The cost of supercomputing

November 12, 2010
rants hpc sysadmin work

So this upcoming week is the big annual supercomputing convention, SC10, down in New Orleans. Since I’m skipping out (anxiously waiting for the arrival of Little Miss Sunshine), I’ve got time to actually try and read through the slew of new product announcements and news coverage. So today I saw this quote on twitter from hpc_guru and just had to share:

“Cost of the building next generation of supercomputers is not the problem. The cost of running the machines is what concerns engineers.”

That’s one thing that sometimes frustrates me when it comes to working with academics who want to get their own HPC system. For example, you may be looking at an annual facilities cost that’s say 10-20% of the original purchase cost of the system. It’s usually a whole lot easier to get funding from the fed or elsewhere for a 1 time big purchase than it is to get them to provide you with an annual budget for operational expenses. I’ve certainly heard horror stories of folks that went out and got a grant to buy a cluster and only talked to the university computing folks after it arrived to find out there weren’t enough data center resources (floor space, power, cooling) available to unbox the thing and turn it on. Then you end up in situations where they unbox a small handful of rackmount compute nodes and stuff one under each grad student’s desk in order to get something out of it. Not quite the cluster they were hoping for, but that’s arguably better than going back to the grant agency after a few years to tell them you haven’t published anything with the system you bought since you didn’t think to make sure there was a place to put it before you pursued the grant.

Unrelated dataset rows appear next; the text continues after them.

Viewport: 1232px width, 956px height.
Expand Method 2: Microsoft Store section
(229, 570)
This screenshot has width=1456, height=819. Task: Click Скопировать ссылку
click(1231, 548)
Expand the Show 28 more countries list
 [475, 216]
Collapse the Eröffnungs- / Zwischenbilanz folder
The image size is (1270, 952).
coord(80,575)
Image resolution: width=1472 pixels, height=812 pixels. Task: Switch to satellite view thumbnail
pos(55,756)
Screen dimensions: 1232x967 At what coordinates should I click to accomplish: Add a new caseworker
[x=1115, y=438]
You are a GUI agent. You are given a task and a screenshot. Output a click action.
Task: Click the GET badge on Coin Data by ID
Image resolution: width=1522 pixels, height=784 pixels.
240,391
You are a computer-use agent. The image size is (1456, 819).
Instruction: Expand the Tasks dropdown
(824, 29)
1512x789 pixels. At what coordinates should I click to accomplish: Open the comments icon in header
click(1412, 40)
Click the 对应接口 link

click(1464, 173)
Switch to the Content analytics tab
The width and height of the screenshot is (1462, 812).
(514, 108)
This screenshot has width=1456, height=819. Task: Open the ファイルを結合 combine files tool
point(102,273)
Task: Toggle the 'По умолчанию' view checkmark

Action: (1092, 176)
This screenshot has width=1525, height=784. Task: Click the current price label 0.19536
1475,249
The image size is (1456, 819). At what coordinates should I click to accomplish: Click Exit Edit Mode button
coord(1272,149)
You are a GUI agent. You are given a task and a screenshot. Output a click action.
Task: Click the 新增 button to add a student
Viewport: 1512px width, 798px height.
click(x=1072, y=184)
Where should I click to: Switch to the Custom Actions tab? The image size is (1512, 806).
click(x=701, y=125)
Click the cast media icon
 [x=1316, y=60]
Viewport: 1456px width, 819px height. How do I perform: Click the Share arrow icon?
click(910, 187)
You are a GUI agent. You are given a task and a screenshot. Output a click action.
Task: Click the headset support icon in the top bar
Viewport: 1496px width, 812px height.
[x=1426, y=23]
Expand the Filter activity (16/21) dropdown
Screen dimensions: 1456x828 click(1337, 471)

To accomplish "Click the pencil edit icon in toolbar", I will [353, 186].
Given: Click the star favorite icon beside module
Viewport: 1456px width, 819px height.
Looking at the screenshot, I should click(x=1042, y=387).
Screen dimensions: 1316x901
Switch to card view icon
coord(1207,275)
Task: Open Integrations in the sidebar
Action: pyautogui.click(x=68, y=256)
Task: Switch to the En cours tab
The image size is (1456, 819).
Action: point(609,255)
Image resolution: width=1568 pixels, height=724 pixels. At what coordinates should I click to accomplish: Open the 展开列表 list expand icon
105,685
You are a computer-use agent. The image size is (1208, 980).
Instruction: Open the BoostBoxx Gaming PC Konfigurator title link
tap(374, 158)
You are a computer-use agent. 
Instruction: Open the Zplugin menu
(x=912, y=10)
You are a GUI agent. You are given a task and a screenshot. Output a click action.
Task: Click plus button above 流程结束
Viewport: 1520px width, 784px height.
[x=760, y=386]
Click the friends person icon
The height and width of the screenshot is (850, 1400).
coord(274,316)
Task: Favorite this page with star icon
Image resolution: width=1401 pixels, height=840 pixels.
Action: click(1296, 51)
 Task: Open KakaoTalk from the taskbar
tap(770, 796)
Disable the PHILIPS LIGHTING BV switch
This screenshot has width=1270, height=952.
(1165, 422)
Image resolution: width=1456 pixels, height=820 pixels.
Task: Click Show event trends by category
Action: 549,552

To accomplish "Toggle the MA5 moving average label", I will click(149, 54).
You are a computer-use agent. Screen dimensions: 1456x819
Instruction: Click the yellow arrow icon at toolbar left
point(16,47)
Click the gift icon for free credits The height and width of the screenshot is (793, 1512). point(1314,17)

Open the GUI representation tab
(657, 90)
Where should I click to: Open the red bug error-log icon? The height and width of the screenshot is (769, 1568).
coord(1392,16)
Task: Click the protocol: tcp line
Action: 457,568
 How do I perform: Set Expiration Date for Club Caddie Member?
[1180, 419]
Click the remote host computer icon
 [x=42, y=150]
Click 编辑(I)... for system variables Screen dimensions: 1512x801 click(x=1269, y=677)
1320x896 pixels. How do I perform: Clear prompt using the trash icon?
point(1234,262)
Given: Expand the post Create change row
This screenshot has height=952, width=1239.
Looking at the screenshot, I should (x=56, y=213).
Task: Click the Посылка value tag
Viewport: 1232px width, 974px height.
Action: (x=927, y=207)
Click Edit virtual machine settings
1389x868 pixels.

A more frequent pet peeve of mine is the end users that don’t understand why HPC storage doesn’t cost the same per TB as they can get from Best Buy. “But I just saw in their ad last week that I can get a 2TB drive for $100. You should give me way more storage on your HPC system than you do because it’s so cheap.” Right. Who cares about performance or scalability or reliability and BER. Certainly not them until they start complaining that the system is slow or demand to know why their data went poof.